La technologie peut tout, disent les ingénieurs. Encore faut-il qu’il y ait des possibilités économiques, répondent les investisseurs. L’histoire moderne est riche de ces innovations techniques qui sont mort-nées devant l’incapacité à leur trouver une existence industrielle et une cohérence économique.
On se souvient du Minitel, du Concorde, deux avatars inaboutis du célèbre «esprit pionnier» tricolore. On se souvient, plus récemment, des rodomontades politiciennes annonçant l’émergence d’un «Airbus des batteries» pour soutenir la voiture électrique en Europe.

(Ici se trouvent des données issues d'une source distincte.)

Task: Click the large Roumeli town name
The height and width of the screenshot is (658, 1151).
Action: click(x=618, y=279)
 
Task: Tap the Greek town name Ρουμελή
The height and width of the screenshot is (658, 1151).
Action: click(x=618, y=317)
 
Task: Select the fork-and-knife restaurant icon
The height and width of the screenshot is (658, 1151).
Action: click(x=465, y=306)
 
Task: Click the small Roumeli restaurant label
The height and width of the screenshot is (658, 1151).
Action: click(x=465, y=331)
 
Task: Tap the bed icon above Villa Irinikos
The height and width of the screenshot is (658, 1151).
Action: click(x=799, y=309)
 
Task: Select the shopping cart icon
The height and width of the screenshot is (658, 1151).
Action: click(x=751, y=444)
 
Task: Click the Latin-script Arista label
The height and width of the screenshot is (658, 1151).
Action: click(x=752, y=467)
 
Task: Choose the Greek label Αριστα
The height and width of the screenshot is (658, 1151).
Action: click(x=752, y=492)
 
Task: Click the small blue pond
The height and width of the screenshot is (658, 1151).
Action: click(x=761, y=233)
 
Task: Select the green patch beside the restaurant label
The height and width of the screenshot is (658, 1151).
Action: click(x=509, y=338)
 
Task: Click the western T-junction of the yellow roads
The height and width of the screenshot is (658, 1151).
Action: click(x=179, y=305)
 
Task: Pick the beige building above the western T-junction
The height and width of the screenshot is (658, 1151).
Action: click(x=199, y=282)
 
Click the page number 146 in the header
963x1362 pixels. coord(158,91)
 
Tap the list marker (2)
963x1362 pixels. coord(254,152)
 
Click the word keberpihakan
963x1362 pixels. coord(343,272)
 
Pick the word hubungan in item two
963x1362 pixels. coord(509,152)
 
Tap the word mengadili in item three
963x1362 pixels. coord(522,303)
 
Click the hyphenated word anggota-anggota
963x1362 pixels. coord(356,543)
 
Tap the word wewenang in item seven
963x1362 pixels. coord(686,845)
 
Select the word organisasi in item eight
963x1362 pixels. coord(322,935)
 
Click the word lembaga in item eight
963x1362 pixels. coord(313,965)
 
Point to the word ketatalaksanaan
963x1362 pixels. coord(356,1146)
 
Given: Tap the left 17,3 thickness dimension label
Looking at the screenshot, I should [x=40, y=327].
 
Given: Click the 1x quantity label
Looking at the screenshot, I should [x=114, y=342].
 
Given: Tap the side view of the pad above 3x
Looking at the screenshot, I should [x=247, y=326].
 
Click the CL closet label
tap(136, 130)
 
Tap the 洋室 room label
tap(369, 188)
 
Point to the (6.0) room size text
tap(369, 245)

Le court-termisme des politiques industrielles française et européenne n’a pas souvent permis la mise en place de filières compétitives. En sera-t-il différemment pour l’hydrogène vert fabriqué par électrolyse, dont la France veut être le leader mondial ?
Dès 2018, le plan Hulot constatait que « la France possède une avance technique reconnue par les industriels sur cette technologie dont il faut maintenant accélérer la montée en puissance pour disposer d’une avance compétitive. »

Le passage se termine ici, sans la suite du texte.